Activity
Search term "plus": copy each line of the data containing it.

══ Task input

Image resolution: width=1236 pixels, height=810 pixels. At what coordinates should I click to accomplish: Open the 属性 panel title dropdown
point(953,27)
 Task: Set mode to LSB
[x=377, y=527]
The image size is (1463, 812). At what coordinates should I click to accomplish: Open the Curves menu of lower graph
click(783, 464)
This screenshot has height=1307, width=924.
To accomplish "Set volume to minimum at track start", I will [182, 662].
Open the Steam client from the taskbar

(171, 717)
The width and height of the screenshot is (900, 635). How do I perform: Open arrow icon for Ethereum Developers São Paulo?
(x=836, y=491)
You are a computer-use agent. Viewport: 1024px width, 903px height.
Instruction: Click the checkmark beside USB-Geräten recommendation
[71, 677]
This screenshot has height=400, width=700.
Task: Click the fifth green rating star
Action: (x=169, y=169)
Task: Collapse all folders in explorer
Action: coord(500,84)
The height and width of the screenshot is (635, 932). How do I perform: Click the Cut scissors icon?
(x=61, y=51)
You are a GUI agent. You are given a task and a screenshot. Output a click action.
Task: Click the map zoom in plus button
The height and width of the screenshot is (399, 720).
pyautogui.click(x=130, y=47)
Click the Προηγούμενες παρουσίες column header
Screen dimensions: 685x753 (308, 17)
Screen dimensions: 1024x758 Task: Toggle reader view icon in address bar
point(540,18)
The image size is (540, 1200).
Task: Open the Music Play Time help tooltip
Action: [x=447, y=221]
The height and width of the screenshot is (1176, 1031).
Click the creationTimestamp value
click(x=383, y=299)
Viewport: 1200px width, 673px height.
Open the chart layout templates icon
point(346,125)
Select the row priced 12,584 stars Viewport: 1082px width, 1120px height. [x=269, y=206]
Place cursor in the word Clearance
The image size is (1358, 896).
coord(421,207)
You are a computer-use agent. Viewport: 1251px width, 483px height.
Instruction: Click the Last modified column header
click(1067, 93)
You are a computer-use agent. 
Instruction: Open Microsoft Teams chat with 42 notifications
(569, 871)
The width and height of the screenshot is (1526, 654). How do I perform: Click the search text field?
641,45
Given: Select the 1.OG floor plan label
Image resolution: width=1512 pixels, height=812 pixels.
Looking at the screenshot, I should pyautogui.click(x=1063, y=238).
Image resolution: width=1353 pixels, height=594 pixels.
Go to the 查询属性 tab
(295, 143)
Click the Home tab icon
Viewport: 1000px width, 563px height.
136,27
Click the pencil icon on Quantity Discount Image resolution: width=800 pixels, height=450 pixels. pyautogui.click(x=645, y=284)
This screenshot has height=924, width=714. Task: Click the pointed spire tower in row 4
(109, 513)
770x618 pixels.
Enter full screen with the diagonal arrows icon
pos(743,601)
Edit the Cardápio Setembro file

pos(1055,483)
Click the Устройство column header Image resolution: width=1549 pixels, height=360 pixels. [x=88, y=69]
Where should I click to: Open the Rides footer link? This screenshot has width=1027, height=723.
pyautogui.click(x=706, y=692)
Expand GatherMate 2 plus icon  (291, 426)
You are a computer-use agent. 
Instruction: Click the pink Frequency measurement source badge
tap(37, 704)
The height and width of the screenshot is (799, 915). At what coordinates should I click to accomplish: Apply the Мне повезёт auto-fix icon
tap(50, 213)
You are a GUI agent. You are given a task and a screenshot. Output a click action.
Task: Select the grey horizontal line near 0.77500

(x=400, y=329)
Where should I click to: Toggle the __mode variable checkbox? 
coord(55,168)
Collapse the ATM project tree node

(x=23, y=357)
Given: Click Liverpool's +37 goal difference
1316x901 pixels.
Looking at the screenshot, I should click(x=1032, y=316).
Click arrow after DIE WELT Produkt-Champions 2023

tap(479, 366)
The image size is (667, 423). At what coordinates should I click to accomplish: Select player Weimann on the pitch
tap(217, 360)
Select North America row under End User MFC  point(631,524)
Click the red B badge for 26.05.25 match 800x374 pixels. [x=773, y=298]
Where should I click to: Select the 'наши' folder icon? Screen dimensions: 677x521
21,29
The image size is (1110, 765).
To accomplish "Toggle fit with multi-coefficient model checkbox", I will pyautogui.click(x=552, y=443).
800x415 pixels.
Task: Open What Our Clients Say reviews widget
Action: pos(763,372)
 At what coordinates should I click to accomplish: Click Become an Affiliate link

════

Response box
Task: Click the map zoom in plus button
Expand GatherMate 2 plus icon  (291, 426)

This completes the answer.